START Selected extract

Studies have shown that not all regions of polypeptides contribute equally to its aggregation; only some short specific amino acid sequences can act as facilitators of amyloid fibril formation [15, 16]. Therefore, many computational methods for detecting the amyloid-forming regions have been proposed. AGGRESCAN [17] is a web tool, which identifies the aggregation-prone regions in the sequence based on the intrinsic aggregation-prone profile of amino acids and their relative positions. Due to its dependence on the analysis of linear sequences, it is difficult for AGGRESCAN to predict the aggregation properties of folded proteins. Zambrano et al. improve AGGRESCAN and propose a new method called AGGRESCAN3D (A3D for short) [18]. By using many factors affecting protein aggregation, A3D obtains a more accurate prediction for globular proteins. Zyggregator [19] predicts the aggregation-prone regions of polypeptides based on the physical and chemical properties of protein primary structure, such as hydrophobicity and secondary structure tendency. Based on the formation mechanism of β-sheets in amyloid aggregates, PASTA [20] uses the energy function to calculate the amino acid fragments in the sequence. FoldAmyloid [21] introduces the expected probability of hydrogen bonds and the packing density of residues to detect the amyloidogenic regions in polypeptide chains. Maurer-Stroh’s method [22] is a prediction algorithm using position-specific scoring matrices to determine amyloid formation sequences.

The prediction principles of the above methods are different and have their own advantages and disadvantages. The idea of combining different predictors to improve the identification ability was first introduced in AmylPred [23], subsequently followed by the improved version AmylPred2 [24]. AmylPred2 combines 11 different individual predictors to form a consensus prediction of the amyloidogenic region. The consensus of AmylPred2 is based on binary predictions; Emily et al. improves the weighting process and proposes MetAmyl [25]. MetAmyl introduces the meta-prediction whose input is the prediction scores of base-prediction based on a statistical approach.

In recent years, machine learning has increasingly become a favorite tool in the field of bioinformatics [2635]. Many scholars try to use machine learning algorithms to predict amyloidogenic propensity. PASTA 2.0 [36] not only uses a pairwise energy potential to predict amyloid fibril regions but also uses machine learning algorithms to detect secondary structure. FISH Amyloid [37] proposes an original machine learning classification method to investigate co-occurrence patterns in the sequence based on the assumption that the distribution of residues in amyloid-forming fragments is position-specific. APPNN [38] is a phenomenological amyloid formation propensity predictor established on recursive feature selection and feed-forward neural network. Experimental results show that APPNN has a high accuracy value compared with other amyloidogenic propensity prediction methods.

These methods can help us understand amyloid-related diseases and find potential therapeutic targets. However, their work focuses on predicting the amyloid-forming region of a given sequence, rather than identifying whether this sequence is amyloid. Niu et al. propose RFAmyloid [39] to identify amyloid based on random forest, which obtains an accuracy of 89%. Although high accuracy has been achieved, there are still many aspects worthy of further investigation, such as redundant features due to no feature selection. In this paper, we aim to propose a new amyloid predictor, PredAmyl-MLP, to further improve the prediction performance.

END Selected extract

→ Work instructions
[1] Condense the paragraph in the passage on amyloid predictors that begins "The prediction principles of the above methods" into a short bulleted list of its main facts.
[2] From the passage on amyloid predictors, extract word for word the part starting at "The prediction principles" and ending at "a statistical approach.".

START Information given

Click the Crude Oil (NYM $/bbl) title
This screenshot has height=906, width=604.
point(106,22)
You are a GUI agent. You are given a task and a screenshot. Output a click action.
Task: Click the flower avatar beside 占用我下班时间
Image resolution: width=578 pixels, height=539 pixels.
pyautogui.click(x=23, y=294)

END Information given
START Information given

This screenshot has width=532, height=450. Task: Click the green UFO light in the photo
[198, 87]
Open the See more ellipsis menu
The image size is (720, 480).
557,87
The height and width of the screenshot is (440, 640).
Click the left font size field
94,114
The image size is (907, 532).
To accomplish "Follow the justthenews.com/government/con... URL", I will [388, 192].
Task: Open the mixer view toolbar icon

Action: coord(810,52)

END Information given
START Information given

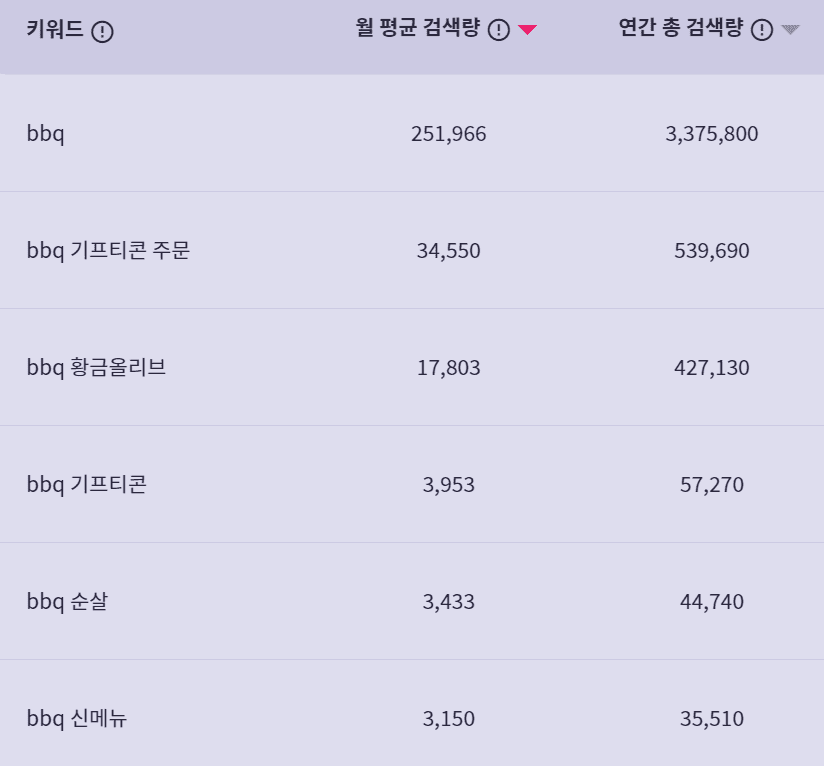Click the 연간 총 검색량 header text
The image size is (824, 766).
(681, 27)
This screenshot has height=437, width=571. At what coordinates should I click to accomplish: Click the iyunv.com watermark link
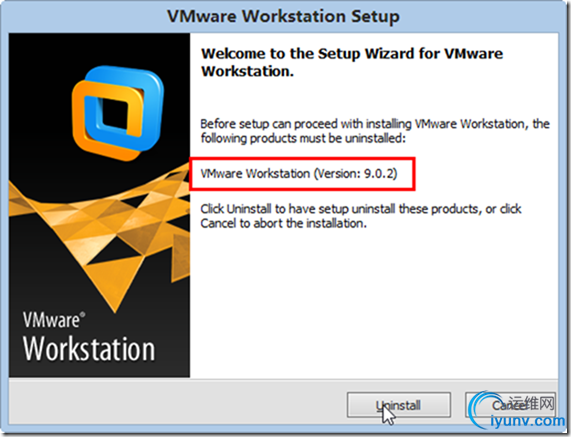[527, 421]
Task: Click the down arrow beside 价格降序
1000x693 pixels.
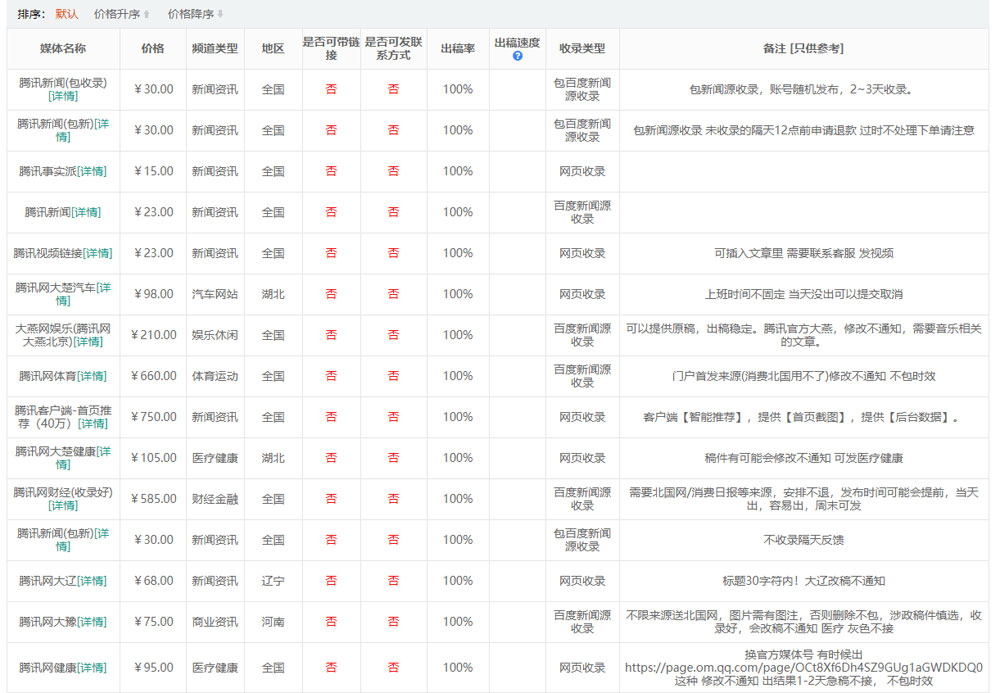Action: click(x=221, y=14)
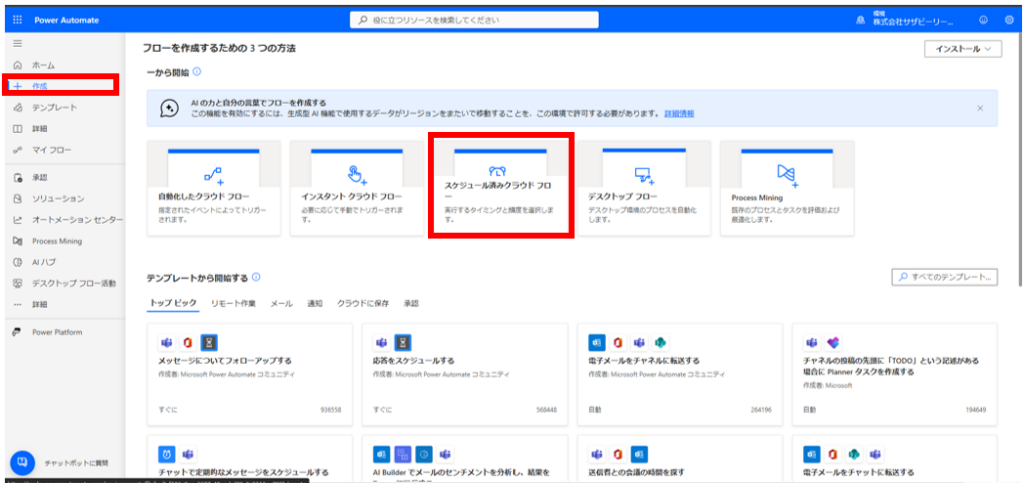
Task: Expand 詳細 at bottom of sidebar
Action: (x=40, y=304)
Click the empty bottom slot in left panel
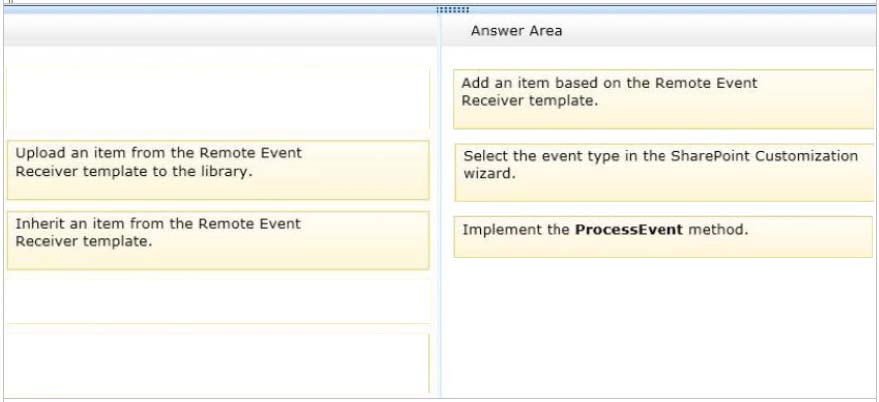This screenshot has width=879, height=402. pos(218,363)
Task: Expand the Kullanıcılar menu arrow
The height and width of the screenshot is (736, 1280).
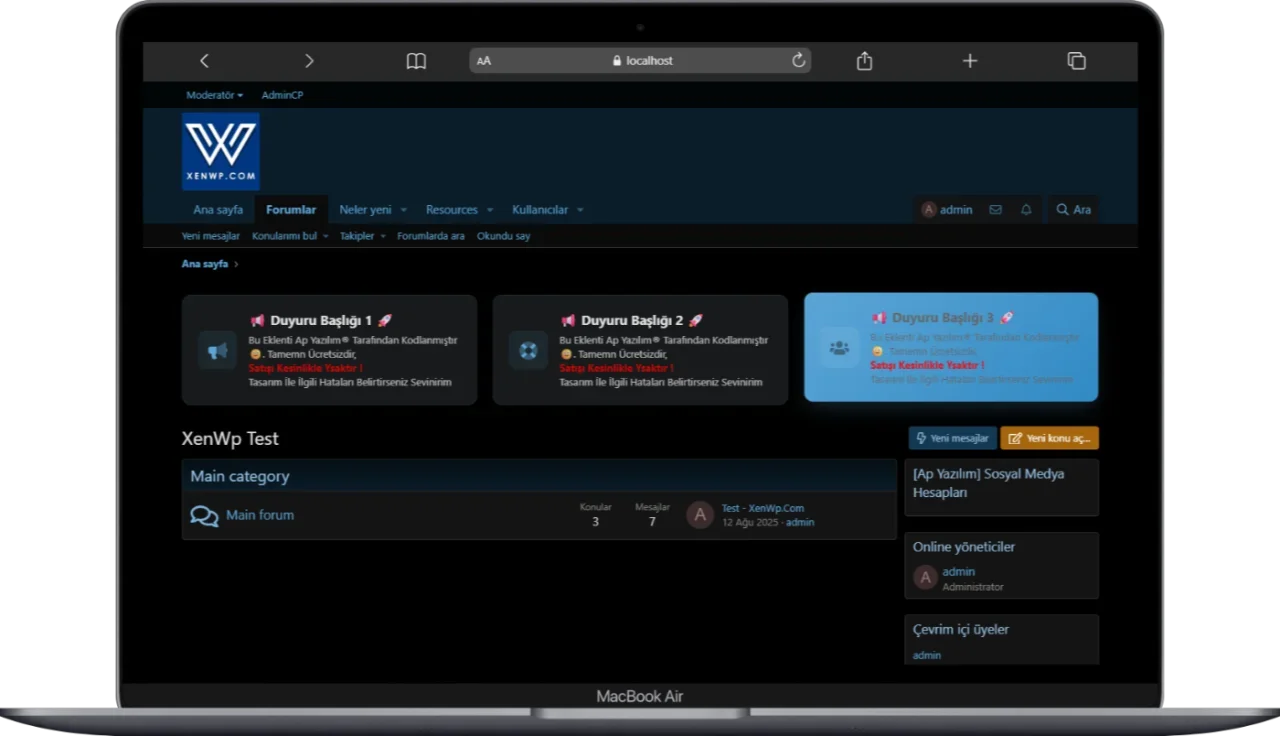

END Information given

→ Solutions to the problems
[1]
- The methods described earlier use different prediction principles, and each has its own advantages and disadvantages.
- AmylPred first introduced combining different predictors to improve identification ability. Its improved version, AmylPred2, followed.
- AmylPred2 combines 11 individual predictors into a consensus prediction of the amyloidogenic region. That consensus is based on binary predictions.
- Emily et al. improved the weighting process and proposed MetAmyl.
- MetAmyl uses meta-prediction. Its input is the prediction scores of base-prediction, based on a statistical approach.

[2]
The prediction principles of the above methods are different and have their own advantages and disadvantages. The idea of combining different predictors to improve the identification ability was first introduced in AmylPred [23], subsequently followed by the improved version AmylPred2 [24]. AmylPred2 combines 11 different individual predictors to form a consensus prediction of the amyloidogenic region. The consensus of AmylPred2 is based on binary predictions; Emily et al. improves the weighting process and proposes MetAmyl [25]. MetAmyl introduces the meta-prediction whose input is the prediction scores of base-prediction based on a statistical approach.